(Excerpted records Opens)

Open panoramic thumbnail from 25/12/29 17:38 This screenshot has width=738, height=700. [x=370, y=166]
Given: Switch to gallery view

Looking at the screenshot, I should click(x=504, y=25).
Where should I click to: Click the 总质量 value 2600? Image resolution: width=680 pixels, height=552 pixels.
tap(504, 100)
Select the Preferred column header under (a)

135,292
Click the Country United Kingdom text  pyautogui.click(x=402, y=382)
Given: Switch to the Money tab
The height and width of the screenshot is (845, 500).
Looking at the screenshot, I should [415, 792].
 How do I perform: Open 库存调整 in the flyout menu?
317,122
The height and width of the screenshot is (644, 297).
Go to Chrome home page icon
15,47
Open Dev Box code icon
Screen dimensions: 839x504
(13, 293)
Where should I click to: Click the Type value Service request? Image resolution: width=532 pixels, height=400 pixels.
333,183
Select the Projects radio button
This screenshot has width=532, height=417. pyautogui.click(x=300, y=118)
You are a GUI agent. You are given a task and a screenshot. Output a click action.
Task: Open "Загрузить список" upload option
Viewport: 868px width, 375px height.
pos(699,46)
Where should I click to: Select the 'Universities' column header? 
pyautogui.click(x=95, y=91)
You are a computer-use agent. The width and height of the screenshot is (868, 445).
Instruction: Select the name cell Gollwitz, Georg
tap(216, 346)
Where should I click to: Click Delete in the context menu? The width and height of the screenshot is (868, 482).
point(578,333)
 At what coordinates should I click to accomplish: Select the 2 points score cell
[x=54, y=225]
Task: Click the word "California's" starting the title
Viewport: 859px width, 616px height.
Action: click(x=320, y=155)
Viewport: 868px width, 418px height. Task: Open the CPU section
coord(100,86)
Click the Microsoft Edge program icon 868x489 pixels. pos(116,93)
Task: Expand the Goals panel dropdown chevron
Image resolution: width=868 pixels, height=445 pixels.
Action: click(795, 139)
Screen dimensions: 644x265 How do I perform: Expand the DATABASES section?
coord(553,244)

(Excerpted records Closes)

__Task details__:
The whole listing above needs to be written out exactly.

__Exercise result__:
Open panoramic thumbnail from 25/12/29 17:38 This screenshot has width=738, height=700. [x=370, y=166]
Given: Switch to gallery view

Looking at the screenshot, I should click(x=504, y=25).
Where should I click to: Click the 总质量 value 2600? Image resolution: width=680 pixels, height=552 pixels.
tap(504, 100)
Select the Preferred column header under (a)

135,292
Click the Country United Kingdom text  pyautogui.click(x=402, y=382)
Given: Switch to the Money tab
The height and width of the screenshot is (845, 500).
Looking at the screenshot, I should [415, 792].
 How do I perform: Open 库存调整 in the flyout menu?
317,122
The height and width of the screenshot is (644, 297).
Go to Chrome home page icon
15,47
Open Dev Box code icon
Screen dimensions: 839x504
(13, 293)
Where should I click to: Click the Type value Service request? Image resolution: width=532 pixels, height=400 pixels.
333,183
Select the Projects radio button
This screenshot has width=532, height=417. pyautogui.click(x=300, y=118)
You are a GUI agent. You are given a task and a screenshot. Output a click action.
Task: Open "Загрузить список" upload option
Viewport: 868px width, 375px height.
pos(699,46)
Where should I click to: Select the 'Universities' column header? 
pyautogui.click(x=95, y=91)
You are a computer-use agent. The width and height of the screenshot is (868, 445).
Instruction: Select the name cell Gollwitz, Georg
tap(216, 346)
Where should I click to: Click Delete in the context menu? The width and height of the screenshot is (868, 482).
point(578,333)
 At what coordinates should I click to accomplish: Select the 2 points score cell
[x=54, y=225]
Task: Click the word "California's" starting the title
Viewport: 859px width, 616px height.
Action: click(x=320, y=155)
Viewport: 868px width, 418px height. Task: Open the CPU section
coord(100,86)
Click the Microsoft Edge program icon 868x489 pixels. pos(116,93)
Task: Expand the Goals panel dropdown chevron
Image resolution: width=868 pixels, height=445 pixels.
Action: click(795, 139)
Screen dimensions: 644x265 How do I perform: Expand the DATABASES section?
coord(553,244)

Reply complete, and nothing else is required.